While the windy weather was a factor in reaching some of the better spots, baymen said they mostly just weren’t finding the sort of volume they normally encounter on opening day.
The results so far indicate you won’t find bay scallops on too many restaurant menus this year or for very long.
“It will be a short and sweet season,” said Southold Fish Market owner Charlie Manwaring, who only had five bushels at his store by 1 p.m. Monday. “We’re going to have scallops, but it’s not going to be what it has been the last few years.”
By 3 p.m. Mr. Manwaring reported having 30 bushels, less than a quarter of what he had at the same time on opening day 2015, which was also considered a slow start.
Things weren’t much different a little farther west on Main Road at Braun’s Seafood in Cutchogue, where manager Keith Reda said there “seems to be a lot less scallops” than usual.
While New York State DEC harvest limits permit a maximum allotment of 10 bushels, Mr. Reda said most fishermen were coming in with only about half that for the day. Mr. Reda said the low returns should drive the market price up this season.
“Obviously demand is going to be the same, but supply is down,” he said. “I’m sure you’ll see the price go up over what you saw last year.”
Zachary Auer of Southold was one of several baymen who reported a low volume.

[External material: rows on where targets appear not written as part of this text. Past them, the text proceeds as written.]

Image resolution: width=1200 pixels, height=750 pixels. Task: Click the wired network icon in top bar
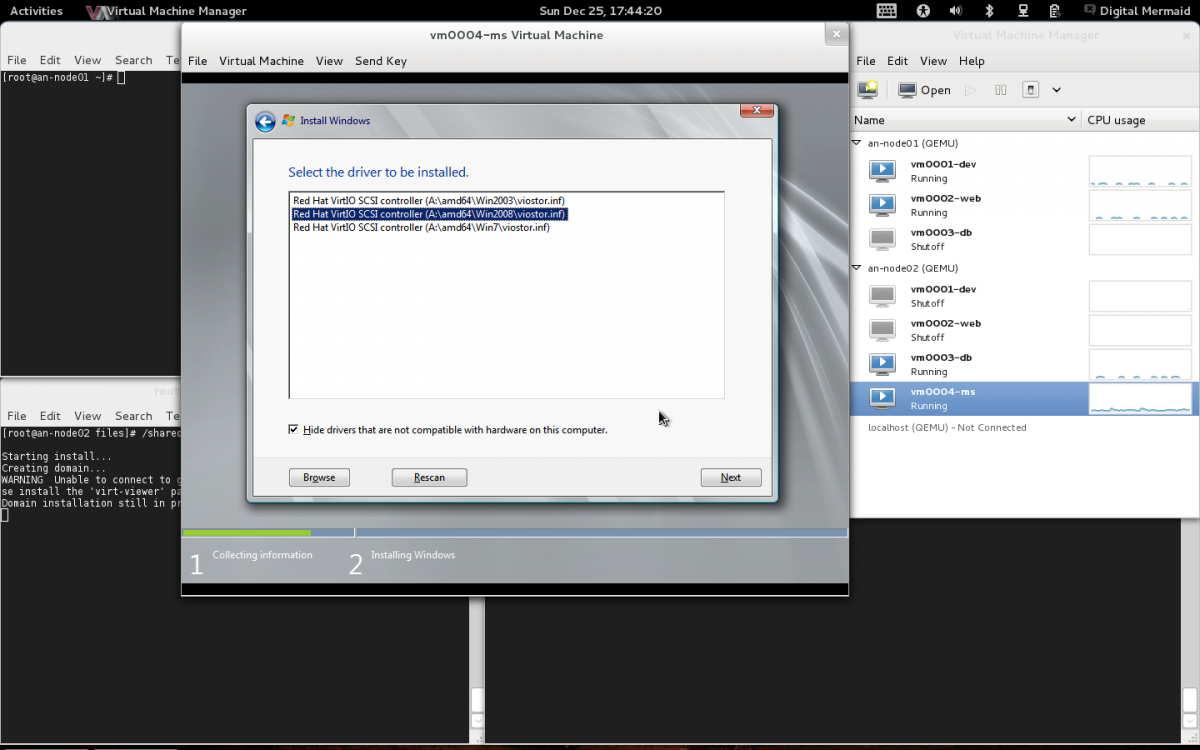point(1022,11)
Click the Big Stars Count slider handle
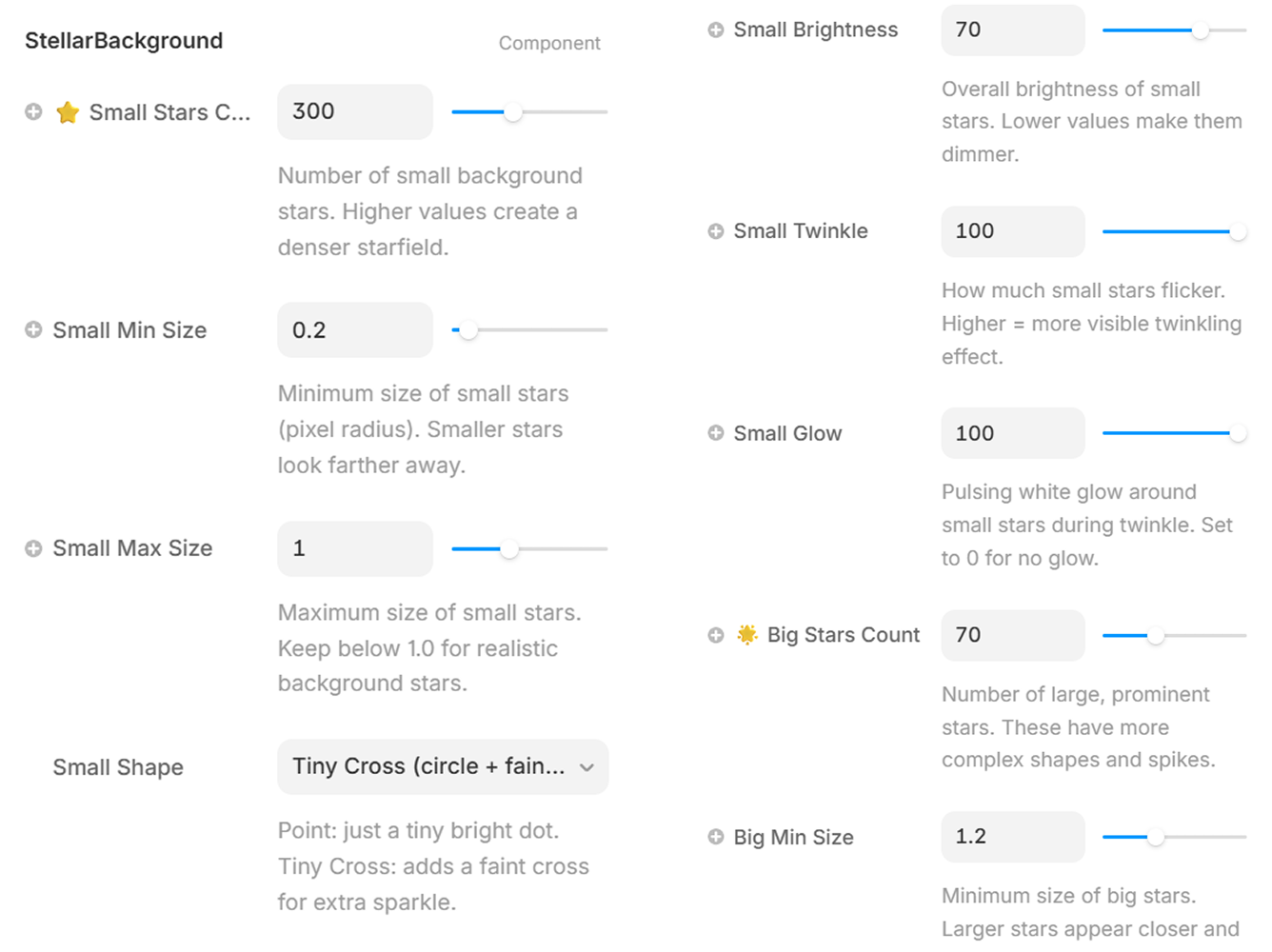Viewport: 1272px width, 952px height. coord(1155,635)
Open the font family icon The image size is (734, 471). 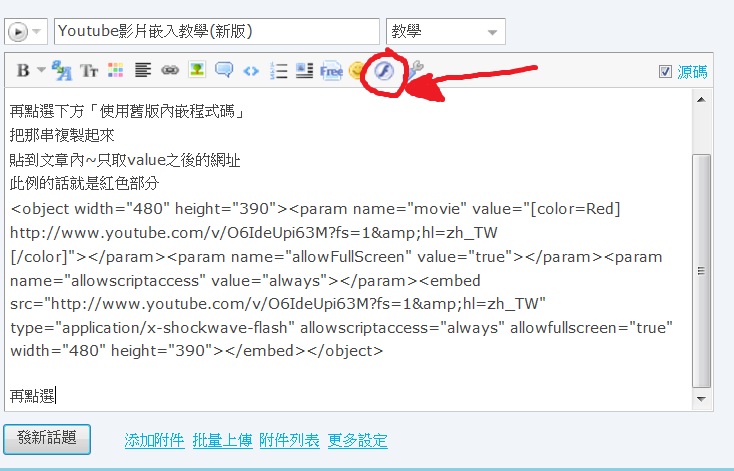(62, 71)
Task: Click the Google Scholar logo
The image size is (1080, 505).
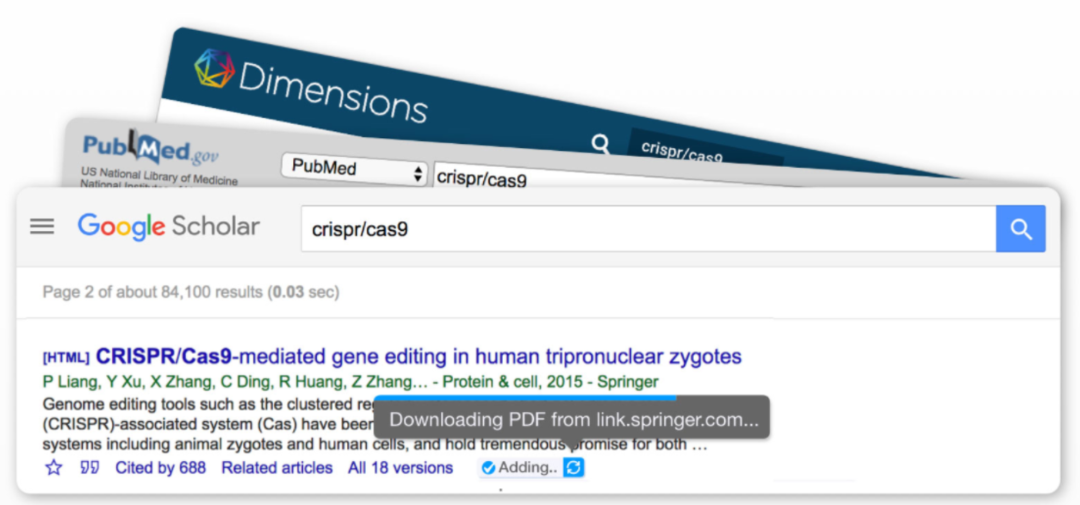Action: pyautogui.click(x=169, y=227)
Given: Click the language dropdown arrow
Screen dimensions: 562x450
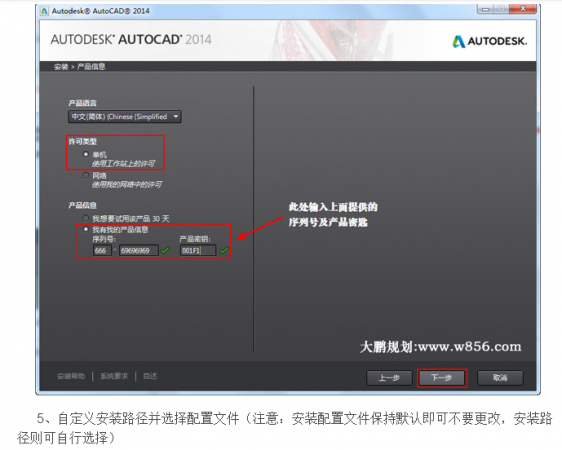Looking at the screenshot, I should (176, 116).
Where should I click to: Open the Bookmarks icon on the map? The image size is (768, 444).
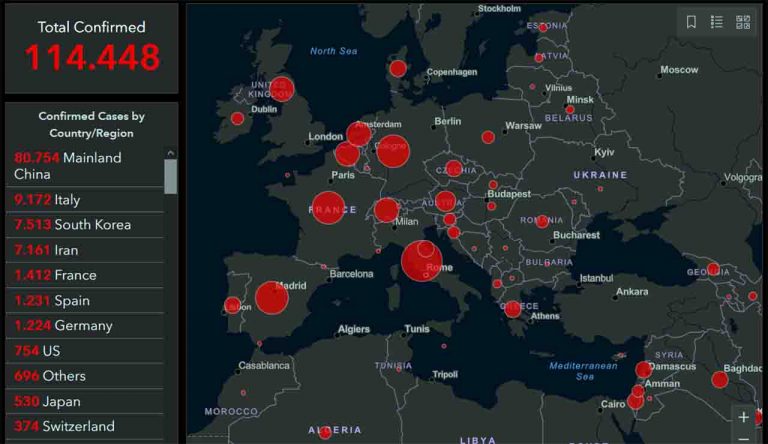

“My morning was rough,” he said as he dropped seven bushels off at Southold Fish Market. That’s much less than he was hoping for on opening day, he said.
Chris Hamilton of Greenport agreed his first morning was disappointing. He got to the fish market around 2:30 p.m. to drop off just four bushels.
“This year does not look good,” he said. “It’s definitely slow.”
Mr. Hamilton, who grew up fishing with his father, said he doesn’t know a specific reason for why this year looks so bad.
“Every year is different,” he said. “It depends on a lot of different things, but for opening day you would expect to see a lot more scallops out there.”
Mr. Hamilton said he won’t give up yet and will continue to visit different spots this week.
“You have to look at it like a marathon and this is the first mile,” he said.
Some fishermen reported seeing a lot of juvenile scallops they could not bring in this year, but will be ready for next fall. Mr. Manwaring said another issue could be that it was windy this morning so a lot of the baymen were not able to go to the spots they wanted to.
Although Mr. Manwaring is disappointed with how opening day turned out, he’s hopeful Tuesday will result in a better turnout.
As of now, he’s unsure if he’ll even be able to sell the scallops wholesale to local restaurants this season.
“It looks like it will be more of a retail product this year,” he said.